#### Excerpt to read
# Need help on 1st Knife Handle Finishing



## woodworm (Jul 27, 2008)

Hello all,
This is my first knife handle I made out of stabilized rosewood scales. I have applied 3 coats of *Danish Oil. *
I need your further advice/suggestion on finishing. 
1) Can I stop at this stage or I need to apply more layers of this oil
2) The next step that I have on my mind is to buff it then wax it with carnauba using drill-mounted buffing wheel.
Suggestions/ideas are very much sought for and appreciated, even if I have to re do to get durable finish.
Thanks for viewing/reading.
Here is the photo of the said knife handle.


----------



## lew (Feb 13, 2008)

That's a gorgeous handle, Masrol!

I, personally, like the feel of wood. For me, I would probably not apply the wax. As for more oil, I guess it would depend on the conditions under which the knife was to be used. If the environment was very wet, more oil may provide additional protection.

Lew


----------



## sbryan55 (Dec 8, 2007)

Three coats should be enough to protect the handle. I agree with Lew. The handle is gorgeous.


----------



## roy (Jan 5, 2008)

don't git er too slick!!!!
the oil off your hand is plenty for a knife you will use.

i got a ol hickory butcher knife i have had for 20 years and never had any oil finish at all
and the handle ain't dryed out yet !! haha!

you knife looks great the way it is !!! but i think it needs some hog grease and bbq sauce rubbed on it..!!!
just use it…and enjoy !!!


----------



## woodworm (Jul 27, 2008)

Yes, its a stabilized wood - just like plastic but still has the look of wood. You are right. I might just get it buffed and re-oil it anytime it gets dull. 
Thank you guys for your opinion and info.


----------

#### Information provided
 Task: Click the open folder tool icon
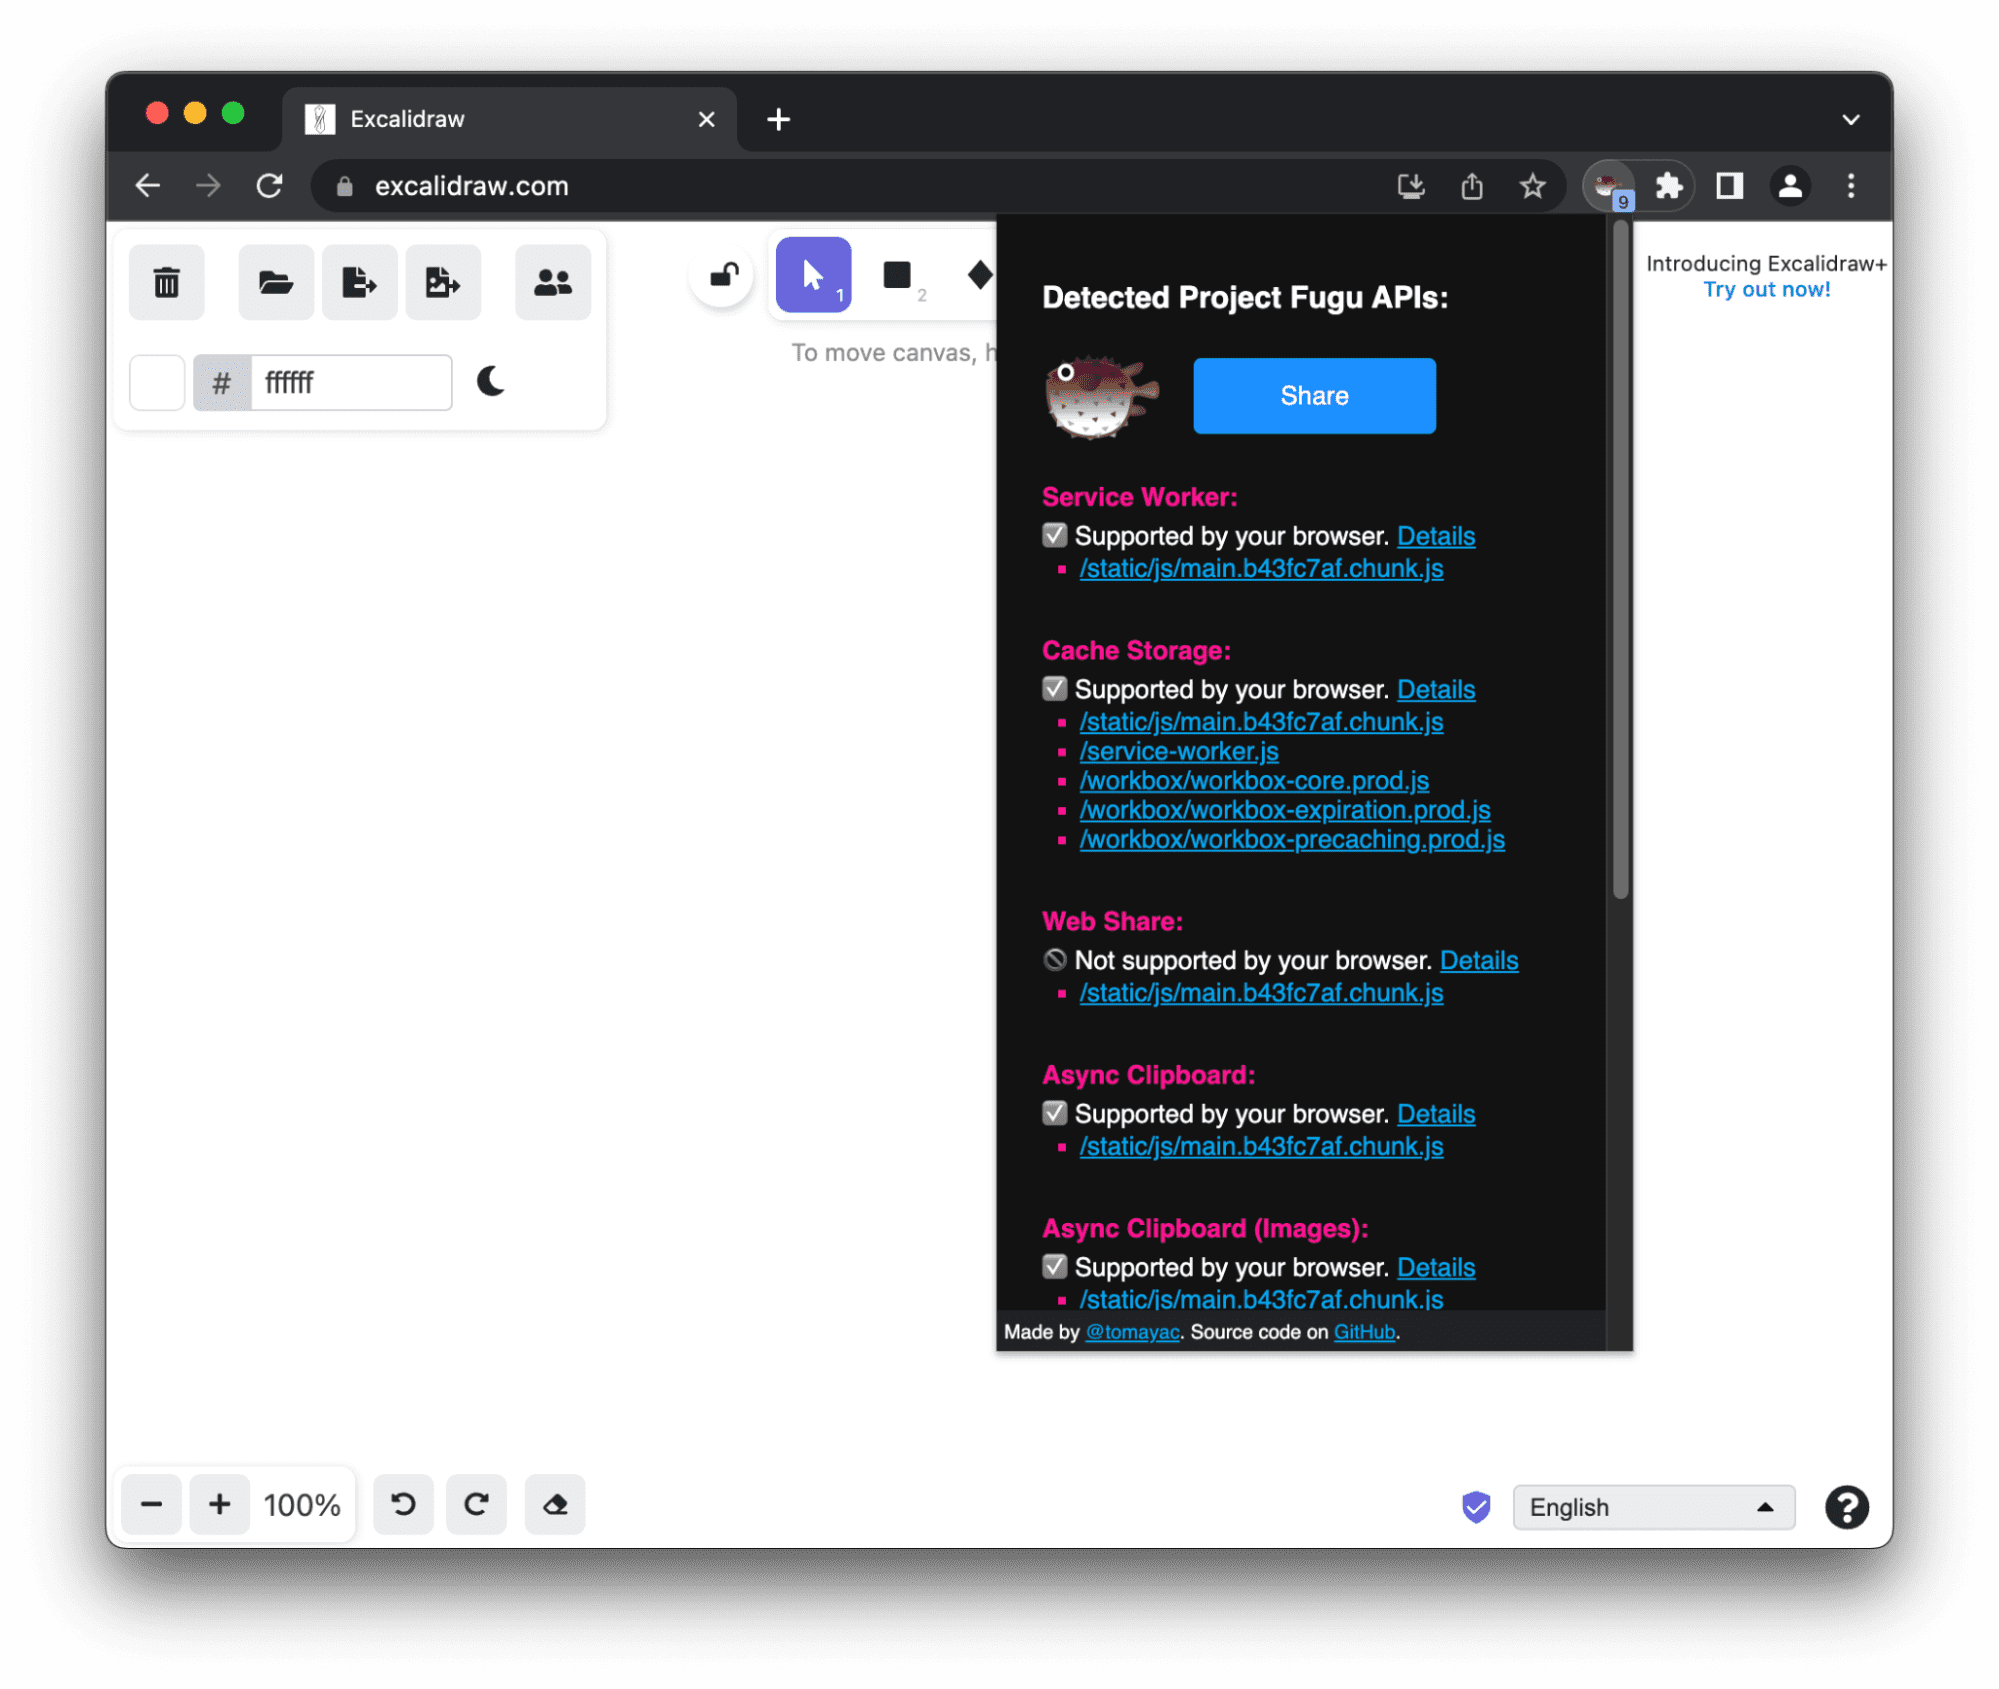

#### Task prompt
In the knife handle thread above, rewrite the paragraph beginning "I, personally, like the feel of wood" as a short bulleted list that keeps its main points.

#### Problem solution
- Prefers the feel of bare wood, so would probably skip the wax.
- Whether to add more oil depends on the conditions the knife will be used in.
- In a very wet environment, more oil may give extra protection.